**Problem statement**
Check each line of the records below for the string "Track", then state how many lines contain it, with no other output.

Excerpted data below:

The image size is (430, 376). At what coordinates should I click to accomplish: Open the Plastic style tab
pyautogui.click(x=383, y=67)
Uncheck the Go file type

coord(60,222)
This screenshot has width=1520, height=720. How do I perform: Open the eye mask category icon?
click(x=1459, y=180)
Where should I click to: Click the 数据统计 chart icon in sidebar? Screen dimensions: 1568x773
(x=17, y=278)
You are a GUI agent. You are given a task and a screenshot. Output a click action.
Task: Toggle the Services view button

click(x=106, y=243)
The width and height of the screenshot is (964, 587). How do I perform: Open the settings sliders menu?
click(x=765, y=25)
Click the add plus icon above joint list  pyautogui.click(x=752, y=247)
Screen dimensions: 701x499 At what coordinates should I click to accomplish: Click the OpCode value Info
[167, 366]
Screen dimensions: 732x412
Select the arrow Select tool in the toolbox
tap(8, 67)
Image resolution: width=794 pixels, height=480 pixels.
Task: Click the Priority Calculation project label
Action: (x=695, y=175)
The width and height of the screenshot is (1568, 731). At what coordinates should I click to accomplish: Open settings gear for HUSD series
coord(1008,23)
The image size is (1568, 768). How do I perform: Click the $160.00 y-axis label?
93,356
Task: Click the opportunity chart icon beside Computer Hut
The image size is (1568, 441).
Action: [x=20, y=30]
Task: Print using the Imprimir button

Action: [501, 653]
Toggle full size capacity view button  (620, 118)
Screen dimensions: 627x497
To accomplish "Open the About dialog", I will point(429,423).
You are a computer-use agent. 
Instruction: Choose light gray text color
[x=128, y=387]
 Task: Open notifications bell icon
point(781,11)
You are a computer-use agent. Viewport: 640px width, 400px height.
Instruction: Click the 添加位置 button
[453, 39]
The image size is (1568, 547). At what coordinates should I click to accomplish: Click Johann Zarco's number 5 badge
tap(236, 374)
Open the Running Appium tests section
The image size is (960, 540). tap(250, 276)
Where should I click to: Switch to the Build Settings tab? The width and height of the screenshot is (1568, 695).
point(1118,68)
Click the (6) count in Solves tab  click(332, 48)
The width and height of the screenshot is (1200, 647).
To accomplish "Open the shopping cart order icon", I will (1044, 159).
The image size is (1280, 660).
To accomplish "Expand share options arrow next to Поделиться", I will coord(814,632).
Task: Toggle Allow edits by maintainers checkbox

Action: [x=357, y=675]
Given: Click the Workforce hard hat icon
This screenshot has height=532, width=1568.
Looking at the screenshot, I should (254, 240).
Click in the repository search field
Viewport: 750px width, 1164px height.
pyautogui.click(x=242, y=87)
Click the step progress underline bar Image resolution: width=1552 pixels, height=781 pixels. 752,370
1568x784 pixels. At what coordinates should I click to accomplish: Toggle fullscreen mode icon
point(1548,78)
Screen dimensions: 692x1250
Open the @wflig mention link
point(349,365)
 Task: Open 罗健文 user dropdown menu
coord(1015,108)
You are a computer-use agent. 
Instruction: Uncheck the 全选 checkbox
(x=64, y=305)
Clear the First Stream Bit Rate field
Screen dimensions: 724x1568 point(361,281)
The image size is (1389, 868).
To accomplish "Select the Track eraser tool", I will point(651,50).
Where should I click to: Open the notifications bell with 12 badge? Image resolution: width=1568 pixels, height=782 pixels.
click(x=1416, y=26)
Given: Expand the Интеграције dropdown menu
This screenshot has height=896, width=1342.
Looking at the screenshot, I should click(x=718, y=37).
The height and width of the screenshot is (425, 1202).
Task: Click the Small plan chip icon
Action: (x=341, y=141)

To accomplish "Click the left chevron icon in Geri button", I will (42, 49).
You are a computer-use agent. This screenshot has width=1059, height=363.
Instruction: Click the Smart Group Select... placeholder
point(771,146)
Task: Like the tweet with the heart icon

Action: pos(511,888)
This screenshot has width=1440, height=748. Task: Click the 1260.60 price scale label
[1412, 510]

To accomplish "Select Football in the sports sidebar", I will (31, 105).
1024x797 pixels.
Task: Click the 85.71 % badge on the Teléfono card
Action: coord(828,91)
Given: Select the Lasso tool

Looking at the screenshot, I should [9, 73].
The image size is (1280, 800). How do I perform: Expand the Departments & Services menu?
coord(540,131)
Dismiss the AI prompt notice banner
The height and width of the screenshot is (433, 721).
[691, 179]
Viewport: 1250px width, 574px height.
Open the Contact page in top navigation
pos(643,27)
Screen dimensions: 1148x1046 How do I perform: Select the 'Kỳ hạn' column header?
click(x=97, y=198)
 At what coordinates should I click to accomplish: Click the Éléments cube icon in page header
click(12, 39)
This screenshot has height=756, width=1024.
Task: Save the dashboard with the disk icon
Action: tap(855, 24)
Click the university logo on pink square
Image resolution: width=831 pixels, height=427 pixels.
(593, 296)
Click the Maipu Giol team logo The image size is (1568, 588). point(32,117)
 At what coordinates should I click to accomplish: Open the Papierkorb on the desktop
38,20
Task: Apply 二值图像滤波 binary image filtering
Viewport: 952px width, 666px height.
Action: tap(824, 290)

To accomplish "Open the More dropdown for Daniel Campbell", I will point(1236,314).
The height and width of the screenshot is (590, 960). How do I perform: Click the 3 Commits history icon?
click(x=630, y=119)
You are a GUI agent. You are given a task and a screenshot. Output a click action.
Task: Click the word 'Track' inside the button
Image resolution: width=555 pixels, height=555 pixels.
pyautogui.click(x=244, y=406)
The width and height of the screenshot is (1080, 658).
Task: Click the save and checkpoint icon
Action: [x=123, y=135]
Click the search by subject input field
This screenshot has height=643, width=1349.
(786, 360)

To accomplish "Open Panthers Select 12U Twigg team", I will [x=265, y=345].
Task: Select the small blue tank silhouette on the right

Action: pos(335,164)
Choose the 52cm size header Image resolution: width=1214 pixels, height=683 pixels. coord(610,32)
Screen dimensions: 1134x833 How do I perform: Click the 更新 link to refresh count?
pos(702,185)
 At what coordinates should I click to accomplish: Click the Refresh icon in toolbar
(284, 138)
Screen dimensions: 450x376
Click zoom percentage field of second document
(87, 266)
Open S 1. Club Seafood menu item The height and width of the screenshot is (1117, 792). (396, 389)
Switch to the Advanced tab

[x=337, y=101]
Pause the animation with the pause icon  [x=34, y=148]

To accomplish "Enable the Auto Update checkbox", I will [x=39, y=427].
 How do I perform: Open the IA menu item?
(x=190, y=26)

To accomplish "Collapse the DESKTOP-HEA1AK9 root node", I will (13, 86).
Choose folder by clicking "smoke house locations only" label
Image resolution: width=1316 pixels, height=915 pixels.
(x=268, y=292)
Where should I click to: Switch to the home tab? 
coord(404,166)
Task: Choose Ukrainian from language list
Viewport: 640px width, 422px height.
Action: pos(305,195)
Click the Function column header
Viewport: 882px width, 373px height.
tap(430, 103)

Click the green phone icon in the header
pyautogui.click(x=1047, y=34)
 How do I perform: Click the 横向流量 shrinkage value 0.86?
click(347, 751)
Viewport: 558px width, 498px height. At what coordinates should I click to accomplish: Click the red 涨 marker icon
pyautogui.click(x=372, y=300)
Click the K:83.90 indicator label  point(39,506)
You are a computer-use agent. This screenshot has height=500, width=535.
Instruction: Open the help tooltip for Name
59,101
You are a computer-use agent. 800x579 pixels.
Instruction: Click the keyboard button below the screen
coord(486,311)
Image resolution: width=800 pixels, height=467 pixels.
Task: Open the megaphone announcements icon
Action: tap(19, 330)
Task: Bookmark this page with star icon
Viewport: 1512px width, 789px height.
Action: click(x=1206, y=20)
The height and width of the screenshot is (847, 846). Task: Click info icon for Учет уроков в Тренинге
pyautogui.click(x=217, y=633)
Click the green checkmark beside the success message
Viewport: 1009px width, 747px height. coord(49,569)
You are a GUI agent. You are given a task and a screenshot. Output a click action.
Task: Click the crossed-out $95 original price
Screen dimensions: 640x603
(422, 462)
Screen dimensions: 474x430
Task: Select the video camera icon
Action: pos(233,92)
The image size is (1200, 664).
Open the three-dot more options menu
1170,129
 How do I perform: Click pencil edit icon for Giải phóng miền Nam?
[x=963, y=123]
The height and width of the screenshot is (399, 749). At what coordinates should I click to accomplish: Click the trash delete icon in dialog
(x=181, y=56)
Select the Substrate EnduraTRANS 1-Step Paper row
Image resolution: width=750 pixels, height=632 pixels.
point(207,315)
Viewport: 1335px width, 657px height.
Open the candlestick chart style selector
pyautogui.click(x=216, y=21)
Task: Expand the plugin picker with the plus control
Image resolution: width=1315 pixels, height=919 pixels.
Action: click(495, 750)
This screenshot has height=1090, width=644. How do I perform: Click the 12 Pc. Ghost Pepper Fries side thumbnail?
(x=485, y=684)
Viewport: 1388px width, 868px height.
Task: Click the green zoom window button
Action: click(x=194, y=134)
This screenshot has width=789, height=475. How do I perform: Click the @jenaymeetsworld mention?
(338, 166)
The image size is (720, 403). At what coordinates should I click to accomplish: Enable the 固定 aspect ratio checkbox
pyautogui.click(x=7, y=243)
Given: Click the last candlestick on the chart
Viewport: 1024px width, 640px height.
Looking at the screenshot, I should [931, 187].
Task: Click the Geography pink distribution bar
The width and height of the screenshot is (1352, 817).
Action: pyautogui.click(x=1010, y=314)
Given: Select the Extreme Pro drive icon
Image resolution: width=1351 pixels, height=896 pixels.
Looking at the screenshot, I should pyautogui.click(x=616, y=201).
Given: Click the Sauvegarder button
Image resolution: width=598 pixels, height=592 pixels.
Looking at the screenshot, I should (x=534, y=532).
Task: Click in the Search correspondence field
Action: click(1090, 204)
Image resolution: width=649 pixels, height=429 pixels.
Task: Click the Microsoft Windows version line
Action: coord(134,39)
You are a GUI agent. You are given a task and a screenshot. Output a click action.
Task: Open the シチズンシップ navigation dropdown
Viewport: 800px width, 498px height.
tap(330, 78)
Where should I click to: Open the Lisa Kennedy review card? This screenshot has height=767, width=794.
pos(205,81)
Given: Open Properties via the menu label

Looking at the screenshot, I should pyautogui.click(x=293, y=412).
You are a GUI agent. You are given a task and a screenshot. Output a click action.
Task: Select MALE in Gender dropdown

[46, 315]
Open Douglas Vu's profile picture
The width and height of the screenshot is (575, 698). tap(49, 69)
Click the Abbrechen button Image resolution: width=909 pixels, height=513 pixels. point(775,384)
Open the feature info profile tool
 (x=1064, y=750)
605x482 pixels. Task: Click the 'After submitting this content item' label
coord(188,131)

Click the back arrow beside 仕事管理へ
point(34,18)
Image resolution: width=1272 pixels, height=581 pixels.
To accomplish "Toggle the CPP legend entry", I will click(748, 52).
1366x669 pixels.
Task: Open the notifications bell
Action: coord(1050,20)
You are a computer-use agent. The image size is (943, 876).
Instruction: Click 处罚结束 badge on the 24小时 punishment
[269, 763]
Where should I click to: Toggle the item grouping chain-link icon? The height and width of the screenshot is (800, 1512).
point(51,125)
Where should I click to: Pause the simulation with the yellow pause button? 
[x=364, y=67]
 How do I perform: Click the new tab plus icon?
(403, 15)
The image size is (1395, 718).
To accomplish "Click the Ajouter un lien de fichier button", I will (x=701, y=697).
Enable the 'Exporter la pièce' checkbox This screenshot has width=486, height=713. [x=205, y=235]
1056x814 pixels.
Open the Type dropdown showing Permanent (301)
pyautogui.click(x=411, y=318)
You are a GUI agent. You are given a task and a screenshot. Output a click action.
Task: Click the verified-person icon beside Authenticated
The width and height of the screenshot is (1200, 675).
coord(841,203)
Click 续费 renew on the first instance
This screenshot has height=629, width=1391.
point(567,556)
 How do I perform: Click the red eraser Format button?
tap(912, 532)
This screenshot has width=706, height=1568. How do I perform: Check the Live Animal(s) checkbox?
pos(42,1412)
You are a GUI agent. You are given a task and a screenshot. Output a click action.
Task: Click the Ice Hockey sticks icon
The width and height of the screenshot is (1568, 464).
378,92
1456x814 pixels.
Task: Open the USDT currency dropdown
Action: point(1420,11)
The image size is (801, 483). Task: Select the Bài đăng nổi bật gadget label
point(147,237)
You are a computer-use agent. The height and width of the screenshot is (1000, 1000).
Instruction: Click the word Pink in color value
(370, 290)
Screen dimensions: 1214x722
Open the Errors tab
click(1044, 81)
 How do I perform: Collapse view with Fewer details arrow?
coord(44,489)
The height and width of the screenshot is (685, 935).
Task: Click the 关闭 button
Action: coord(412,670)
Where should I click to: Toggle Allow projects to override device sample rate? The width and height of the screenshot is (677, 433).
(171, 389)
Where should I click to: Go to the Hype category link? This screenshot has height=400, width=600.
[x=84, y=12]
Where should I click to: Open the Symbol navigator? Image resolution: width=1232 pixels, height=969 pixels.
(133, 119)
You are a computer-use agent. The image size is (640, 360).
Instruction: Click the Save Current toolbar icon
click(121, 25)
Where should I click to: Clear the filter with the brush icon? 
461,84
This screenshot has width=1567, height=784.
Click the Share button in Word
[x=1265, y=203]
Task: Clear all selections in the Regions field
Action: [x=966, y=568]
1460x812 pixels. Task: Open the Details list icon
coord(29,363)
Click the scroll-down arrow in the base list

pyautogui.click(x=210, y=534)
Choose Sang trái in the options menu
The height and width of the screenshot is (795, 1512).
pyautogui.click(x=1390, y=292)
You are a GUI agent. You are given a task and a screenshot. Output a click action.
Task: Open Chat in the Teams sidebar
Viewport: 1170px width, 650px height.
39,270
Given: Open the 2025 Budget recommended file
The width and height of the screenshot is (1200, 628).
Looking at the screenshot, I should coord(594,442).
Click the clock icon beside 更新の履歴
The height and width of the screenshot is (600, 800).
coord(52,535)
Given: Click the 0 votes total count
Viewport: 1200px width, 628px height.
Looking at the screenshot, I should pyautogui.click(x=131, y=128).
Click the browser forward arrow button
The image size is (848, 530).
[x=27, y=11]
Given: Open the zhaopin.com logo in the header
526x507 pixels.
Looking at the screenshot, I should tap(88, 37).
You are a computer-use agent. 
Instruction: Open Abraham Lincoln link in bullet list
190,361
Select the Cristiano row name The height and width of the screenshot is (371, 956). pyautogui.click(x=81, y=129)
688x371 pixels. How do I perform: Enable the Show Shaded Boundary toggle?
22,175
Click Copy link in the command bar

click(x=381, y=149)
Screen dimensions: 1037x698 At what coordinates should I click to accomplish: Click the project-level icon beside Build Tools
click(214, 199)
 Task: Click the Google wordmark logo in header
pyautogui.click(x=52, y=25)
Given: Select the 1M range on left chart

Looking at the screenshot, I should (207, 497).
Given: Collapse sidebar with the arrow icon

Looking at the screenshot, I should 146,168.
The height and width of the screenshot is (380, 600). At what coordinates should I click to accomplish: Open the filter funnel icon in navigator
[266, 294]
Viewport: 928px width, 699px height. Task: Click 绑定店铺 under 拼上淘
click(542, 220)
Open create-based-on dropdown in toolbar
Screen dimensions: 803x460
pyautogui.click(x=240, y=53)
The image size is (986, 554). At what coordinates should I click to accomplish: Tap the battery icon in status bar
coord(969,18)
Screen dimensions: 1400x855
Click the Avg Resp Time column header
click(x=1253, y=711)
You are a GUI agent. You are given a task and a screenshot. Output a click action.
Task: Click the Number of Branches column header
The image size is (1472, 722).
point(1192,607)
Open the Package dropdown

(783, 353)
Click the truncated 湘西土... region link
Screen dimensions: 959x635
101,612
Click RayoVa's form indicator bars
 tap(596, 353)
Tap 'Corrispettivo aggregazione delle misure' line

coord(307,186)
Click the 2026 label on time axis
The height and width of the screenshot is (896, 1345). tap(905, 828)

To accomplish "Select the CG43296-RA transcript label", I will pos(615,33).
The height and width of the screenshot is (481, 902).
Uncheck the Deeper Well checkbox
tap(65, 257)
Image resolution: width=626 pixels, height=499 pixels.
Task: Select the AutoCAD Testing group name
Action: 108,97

End of Excerpted data.

**Response to this task**
2